Re: internal dummy connection again

2007-03-05 Thread William A. Rowe, Jr.
Ruediger Pluem wrote:
 
 On 03/03/2007 05:47 AM, Karl Chen wrote:
 
 present.  Also other issues like noise in the log file.  I've also
 seen people complaining that GET / might incur the cost of
 dynamic content generation for /.
 
 Hm. Just thinking loud. Can we avoid this if we replace GET / with OPTIONS /?

OPTIONS * is the convention.

Bill


Re: internal dummy connection again

2007-03-05 Thread William A. Rowe, Jr.
William A. Rowe, Jr. wrote:
 Ruediger Pluem wrote:
 On 03/03/2007 05:47 AM, Karl Chen wrote:

 present.  Also other issues like noise in the log file.  I've also
 seen people complaining that GET / might incur the cost of
 dynamic content generation for /.
 Hm. Just thinking loud. Can we avoid this if we replace GET / with OPTIONS /?
 
 OPTIONS * is the convention.

Nevermind - wouldn't toggle the per-dir section, and trip renegotiation.


Re: internal dummy connection again

2007-03-05 Thread Joe Orton
On Mon, Mar 05, 2007 at 09:33:56PM +0100, Ruediger Pluem wrote:
 On 03/03/2007 05:47 AM, Karl Chen wrote:
  present.  Also other issues like noise in the log file.  I've also
  seen people complaining that GET / might incur the cost of
  dynamic content generation for /.
 
 Hm. Just thinking loud. Can we avoid this if we replace GET / with OPTIONS /?

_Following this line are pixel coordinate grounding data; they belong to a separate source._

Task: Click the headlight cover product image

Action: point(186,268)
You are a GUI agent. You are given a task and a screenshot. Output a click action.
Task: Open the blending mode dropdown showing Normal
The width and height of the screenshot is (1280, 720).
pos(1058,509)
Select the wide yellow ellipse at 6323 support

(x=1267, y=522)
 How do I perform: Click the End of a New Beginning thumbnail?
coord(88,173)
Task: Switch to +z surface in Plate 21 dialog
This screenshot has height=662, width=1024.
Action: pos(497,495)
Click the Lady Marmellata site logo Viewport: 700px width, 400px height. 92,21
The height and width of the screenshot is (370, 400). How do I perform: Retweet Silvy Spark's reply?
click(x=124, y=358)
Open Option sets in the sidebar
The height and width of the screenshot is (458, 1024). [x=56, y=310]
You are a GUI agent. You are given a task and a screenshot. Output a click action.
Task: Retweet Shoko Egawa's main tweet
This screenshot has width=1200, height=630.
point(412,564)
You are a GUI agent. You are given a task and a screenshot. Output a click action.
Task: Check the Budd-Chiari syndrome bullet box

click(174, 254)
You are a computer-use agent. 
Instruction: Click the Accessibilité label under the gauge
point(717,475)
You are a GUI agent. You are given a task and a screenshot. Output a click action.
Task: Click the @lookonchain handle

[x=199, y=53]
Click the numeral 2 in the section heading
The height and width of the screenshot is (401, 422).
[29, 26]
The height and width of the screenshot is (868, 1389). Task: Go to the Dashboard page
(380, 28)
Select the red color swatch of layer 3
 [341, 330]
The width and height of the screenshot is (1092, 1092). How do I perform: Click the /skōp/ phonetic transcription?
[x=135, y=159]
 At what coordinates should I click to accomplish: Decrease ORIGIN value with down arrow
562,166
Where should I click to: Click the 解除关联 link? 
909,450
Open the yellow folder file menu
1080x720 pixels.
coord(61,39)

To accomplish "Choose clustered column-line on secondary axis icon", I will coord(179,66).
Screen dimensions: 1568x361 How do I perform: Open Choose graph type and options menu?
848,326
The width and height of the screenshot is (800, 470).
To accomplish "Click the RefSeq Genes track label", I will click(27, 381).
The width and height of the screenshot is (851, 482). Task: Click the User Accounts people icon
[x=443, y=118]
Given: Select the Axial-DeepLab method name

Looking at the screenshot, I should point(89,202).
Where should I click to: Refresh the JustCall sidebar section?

Doing OPTIONS * as Bill notes is probably the best option available 
for the dummy connection, though it will still be confusing for users 
(possible more confusing, since that request rarely if ever seen in the 
wild).

Though it sounds tempting, negotiating real SSL sessions for the dummy 
connections is probably not going to fly: at least for the case where 
you don't have a shared session cache configured, the computational cost 
of negotiating N sessions is awfully painful on older hardware.  (though 
that kind of configuration is broken anyway)

In the case where you *do* have a (long-lived) shared session cache you 
need to be able to guarantee that the cache isn't spammed by N new 
sessions, and losing genuine client sessions.